--- start of Source passage ---
From the outside

One can make many solid criticisms of Courtney Goodson, who seeks to rise from associate justice to chief justice of the Arkansas Supreme Court.

I've endeavored diligently to make all of them.

But for an out-of-state conservative group that seeks damage caps, pro-business rulings and so-called tort reform to call Goodson a liberal stooge of President Barack Obama, as is the case with fliers arriving in homes across the state last week ... well, if only it were remotely true.

Alas, it's utter and egregious nonsense, and the offending outside group, the arch-conservative Judicial Crisis Network, surely knows it.

If the group has studied Goodson at all, as it plainly has, then it knows she spends her time as a justice finessing politically perilous issues. It knows that she has tested the prevailing conservative Republican wind that blows across Arkansas and thrown herself into it.

The outside group cites the state Supreme Court's unanimous overturning of the legislative act requiring voter identification. The law plainly exceeded voting requirements as laid out in the state Constitution, which was the basis for the 7-to-0 ruling to overturn it.

Even at that, the ever-political Goodson, trying to attend to her electoral ambition amid the inconvenience of justice, whipped out a concurring opinion. In it she wrote that she was joining the majority only on procedural grounds--that the bill should have been passed by a two-thirds legislative majority. It was her political signal to Republicans.

But the national right-wing group alleges that Goodson, by joining her six associates in an unavoidable ruling, conspired to let illegal immigrants vote and impose Obama's leftist agenda.

The charge would be laughable if it weren't so cynical and deplorable and morally bankrupt.
--- end of Source passage ---
--- start of Dataset content ---
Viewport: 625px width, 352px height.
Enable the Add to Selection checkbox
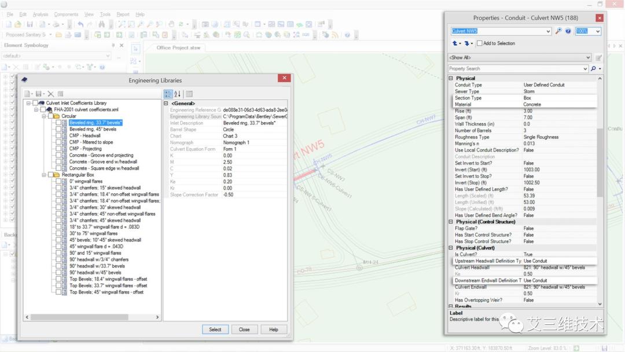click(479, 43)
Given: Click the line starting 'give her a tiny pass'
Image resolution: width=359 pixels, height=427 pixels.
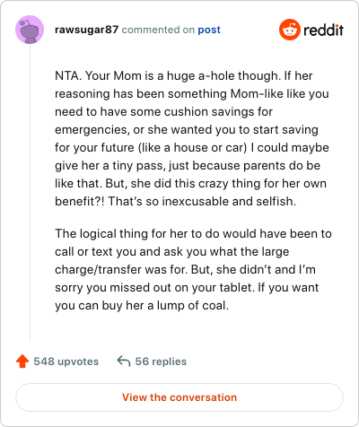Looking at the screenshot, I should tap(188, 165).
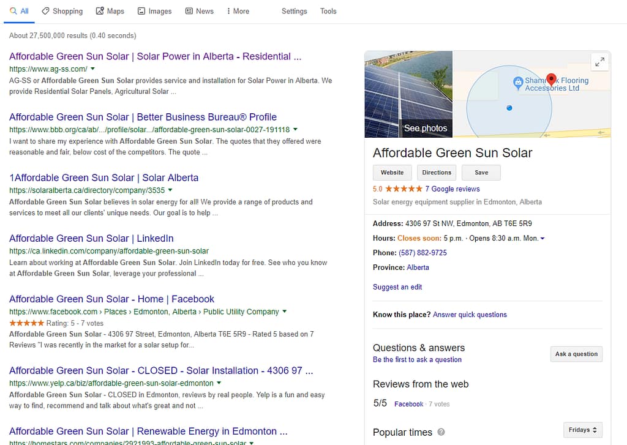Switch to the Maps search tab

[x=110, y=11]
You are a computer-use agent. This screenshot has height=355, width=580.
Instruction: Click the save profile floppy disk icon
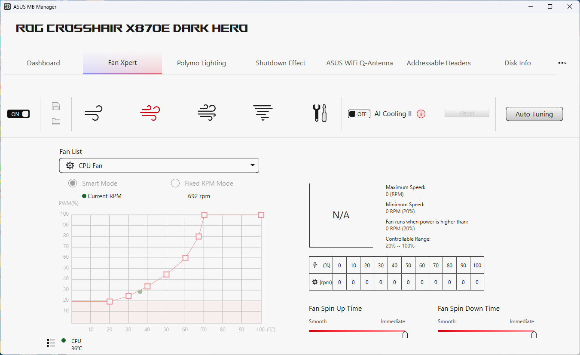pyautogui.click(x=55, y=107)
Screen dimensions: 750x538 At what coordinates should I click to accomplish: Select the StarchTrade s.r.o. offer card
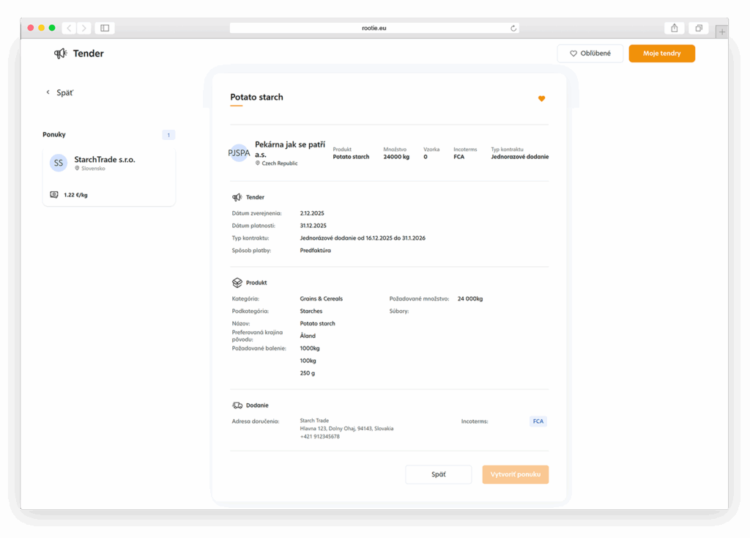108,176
--- end of Dataset content ---
--- start of Dataset content ---
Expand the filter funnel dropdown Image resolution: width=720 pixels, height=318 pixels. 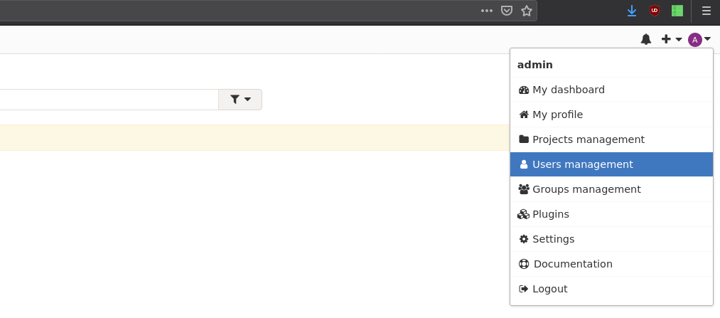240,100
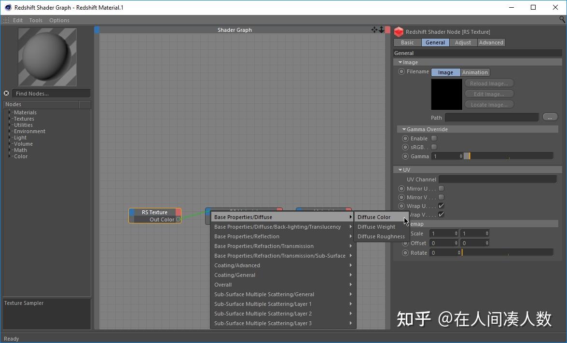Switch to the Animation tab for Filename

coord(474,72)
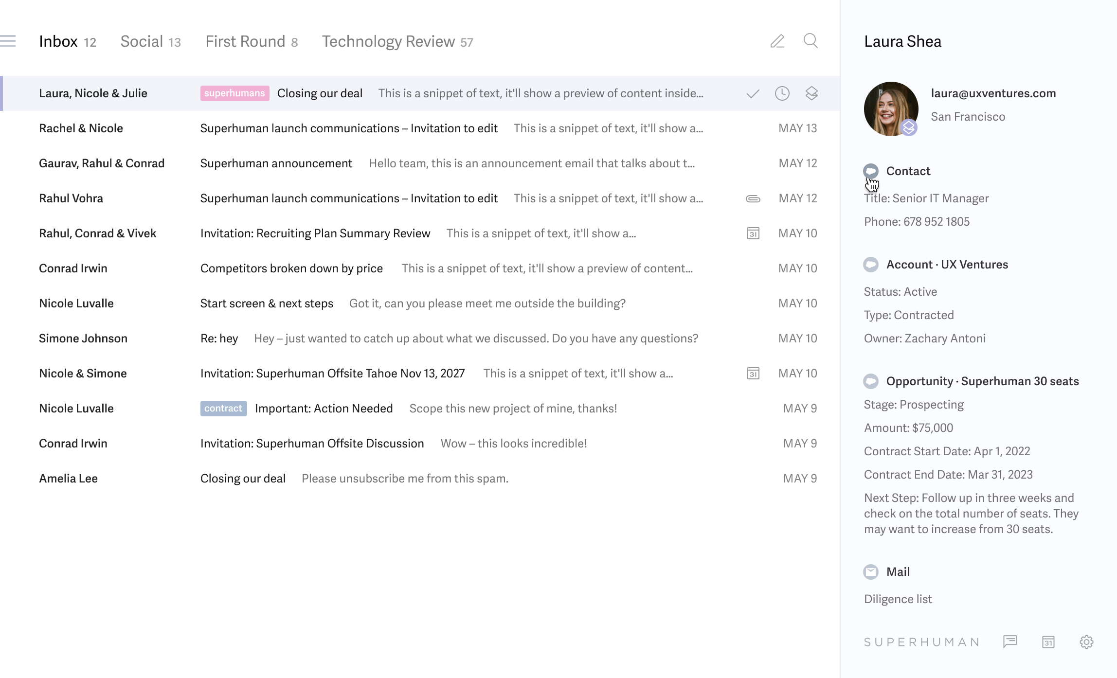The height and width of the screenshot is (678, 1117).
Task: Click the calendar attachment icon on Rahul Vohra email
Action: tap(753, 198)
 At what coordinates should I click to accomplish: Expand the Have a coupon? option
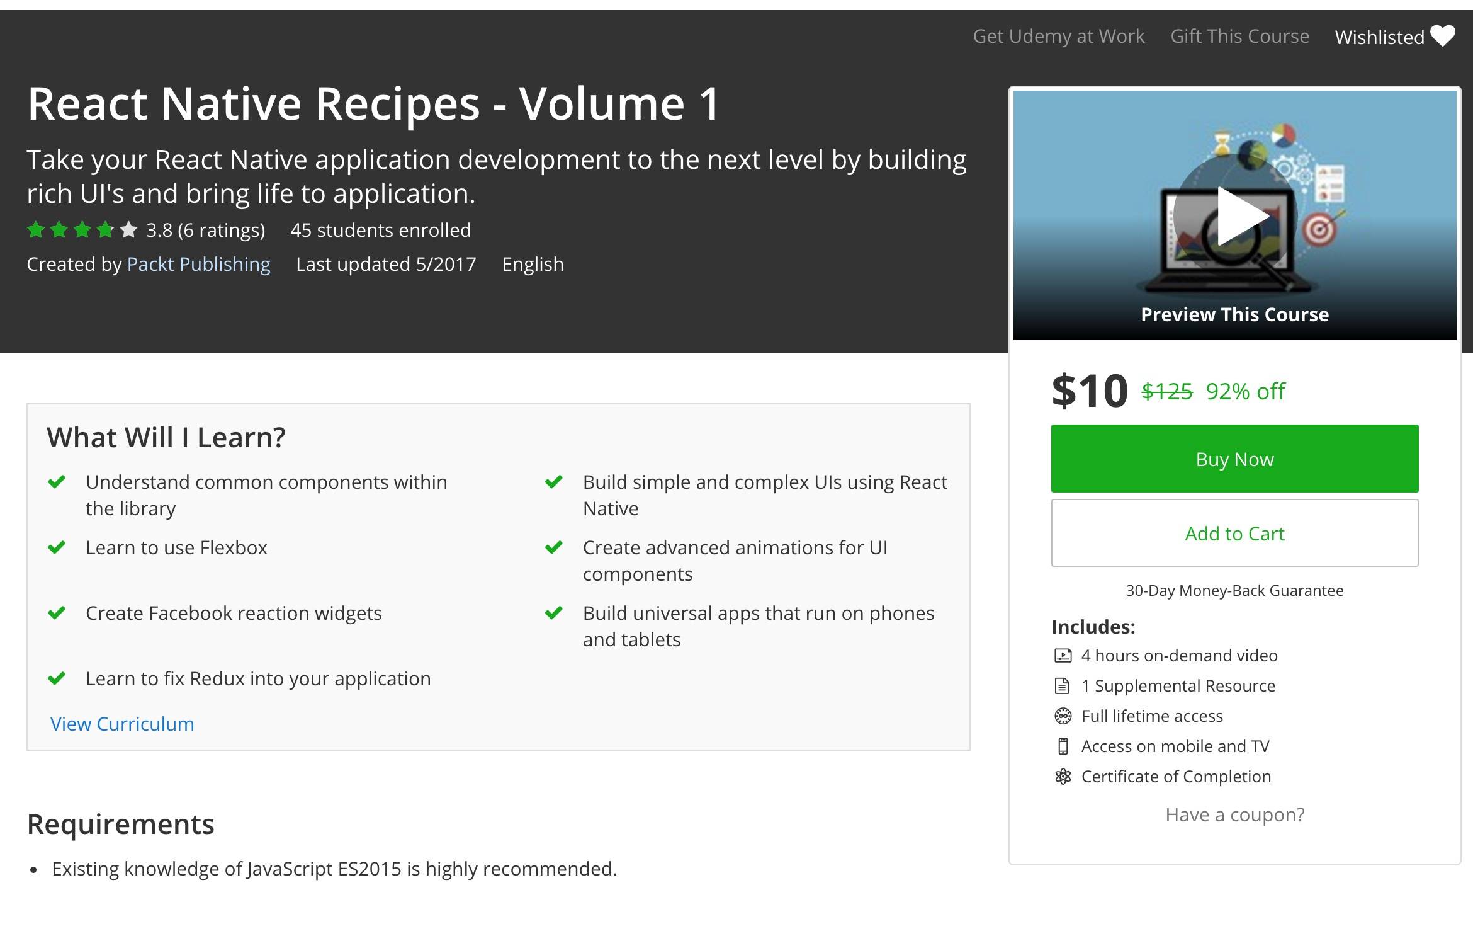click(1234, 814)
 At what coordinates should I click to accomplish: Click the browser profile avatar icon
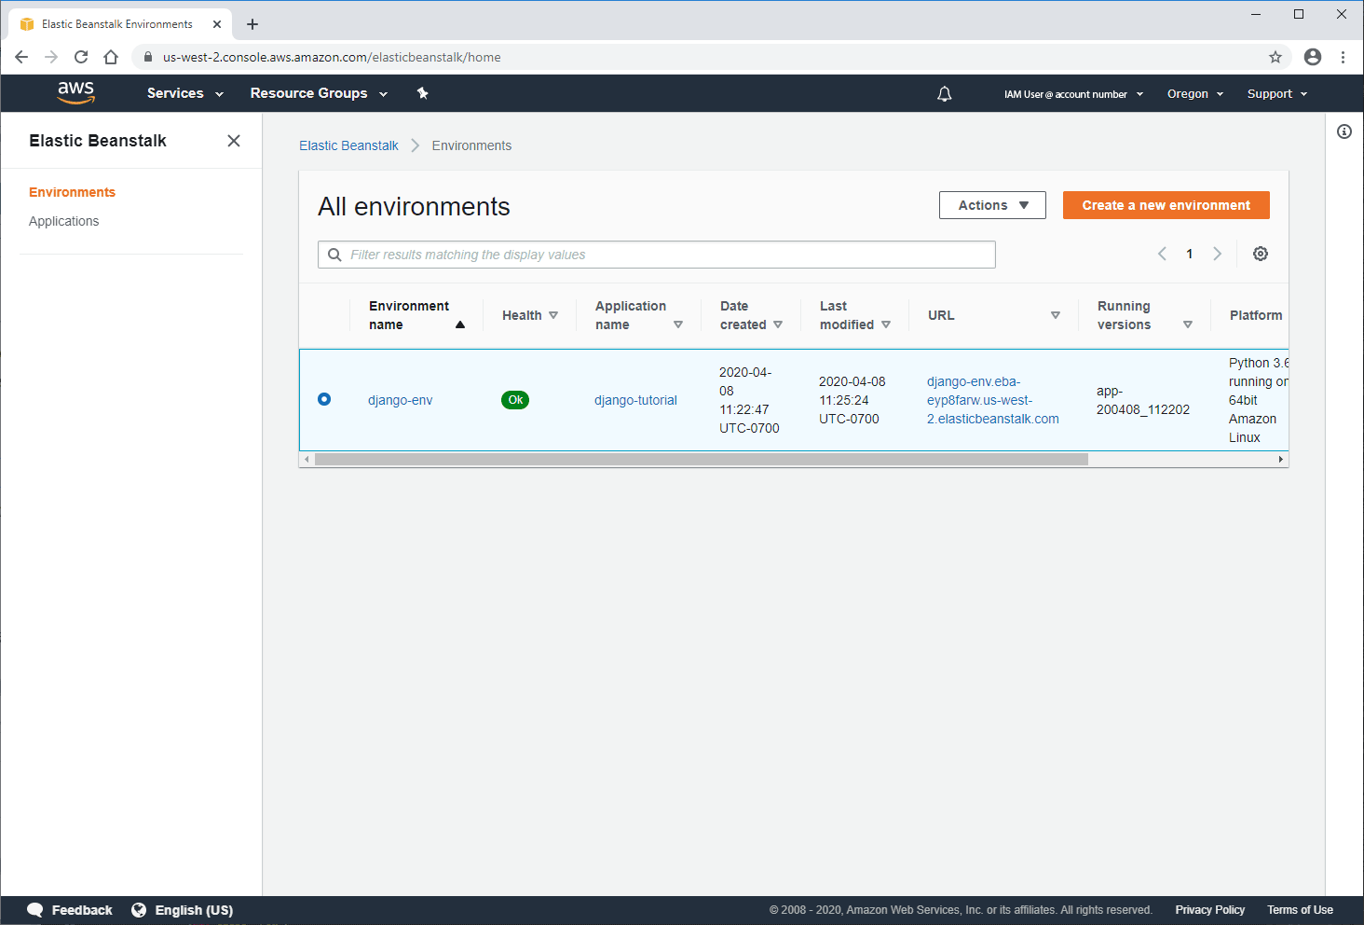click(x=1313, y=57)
--- end of Dataset content ---
--- start of Dataset content ---
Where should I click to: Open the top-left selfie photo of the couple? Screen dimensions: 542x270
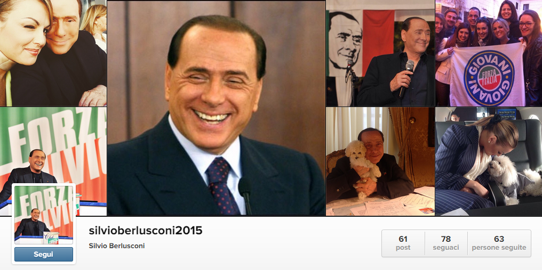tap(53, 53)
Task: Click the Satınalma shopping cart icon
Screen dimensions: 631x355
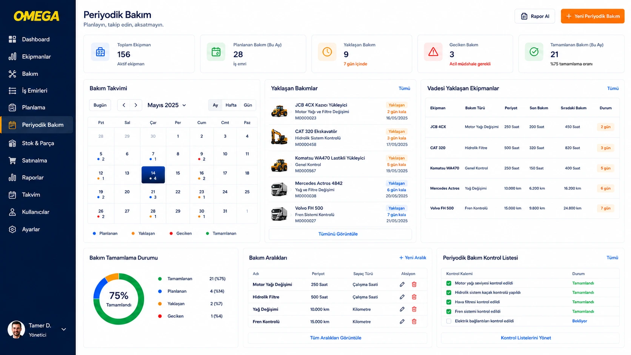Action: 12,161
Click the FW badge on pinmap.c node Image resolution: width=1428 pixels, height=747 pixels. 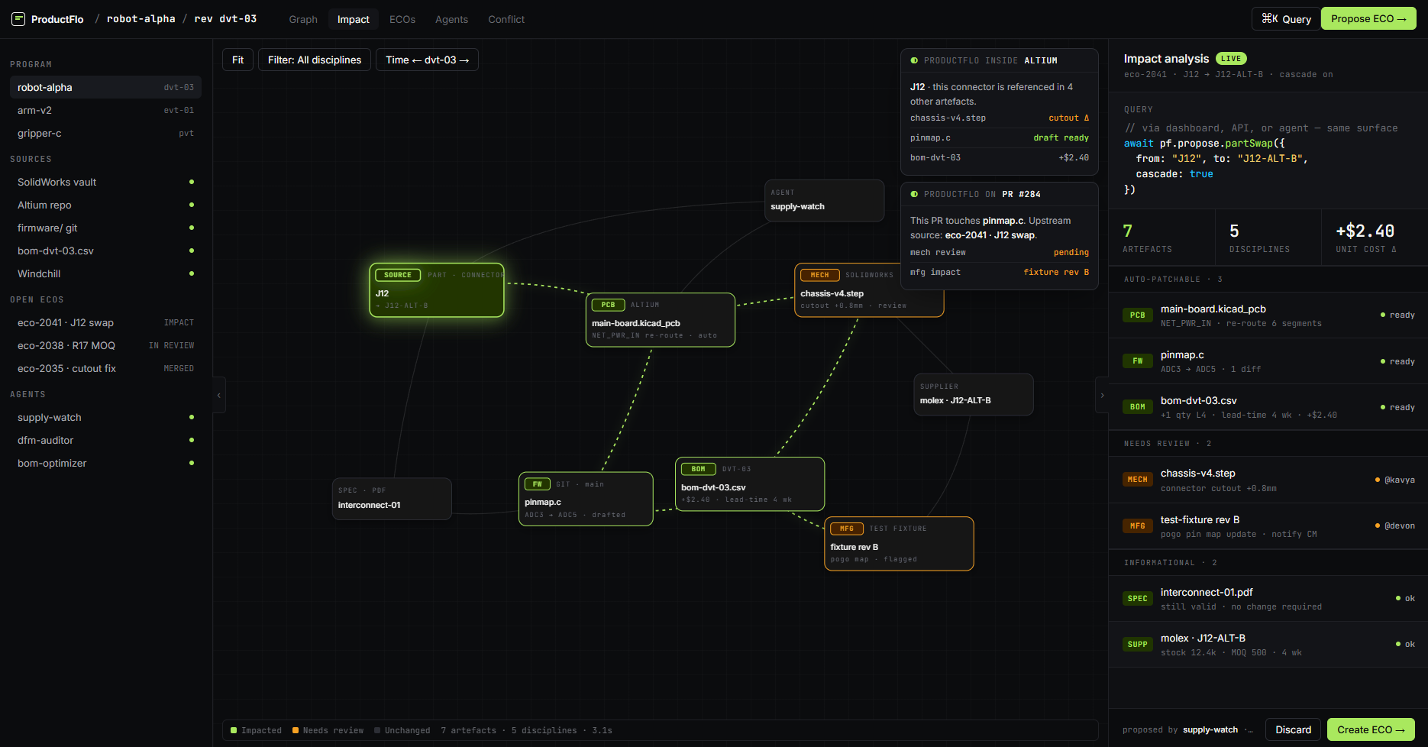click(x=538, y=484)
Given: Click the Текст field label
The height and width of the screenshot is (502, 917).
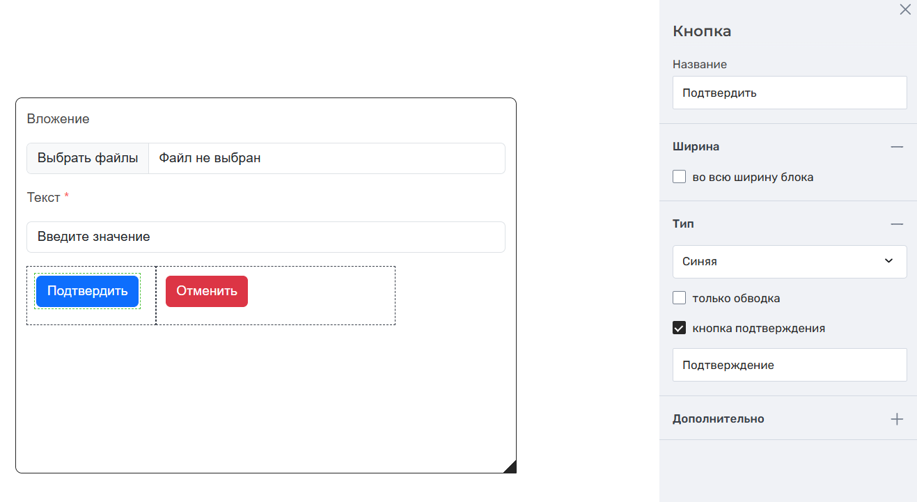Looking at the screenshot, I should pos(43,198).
--- end of Dataset content ---
* **Given instruction A**:
Answer these from the column on Courtney Goodson, one line each:
(i) Which position on the Arkansas Supreme Court is Goodson seeking?
(ii) What was the vote in the ruling that overturned the voter identification act?
(iii) According to her concurring opinion, what legislative majority should the bill have been passed by?
* **Given instruction B**: Translate this sentence from the column on Courtney Goodson into Spanish: "The outside group cites the state Supreme Court's unanimous overturning of the legislative act requiring voter identification."
The data above is separate material and has no connection to the column on Courtney Goodson.

* **Final result A**:
(i) Chief justice
(ii) 7-to-0
(iii) A two-thirds legislative majority

* **Final result B**: El grupo externo cita la anulación unánime, por parte de la Corte Suprema del estado, de la ley aprobada por la legislatura que exigía la identificación de los votantes.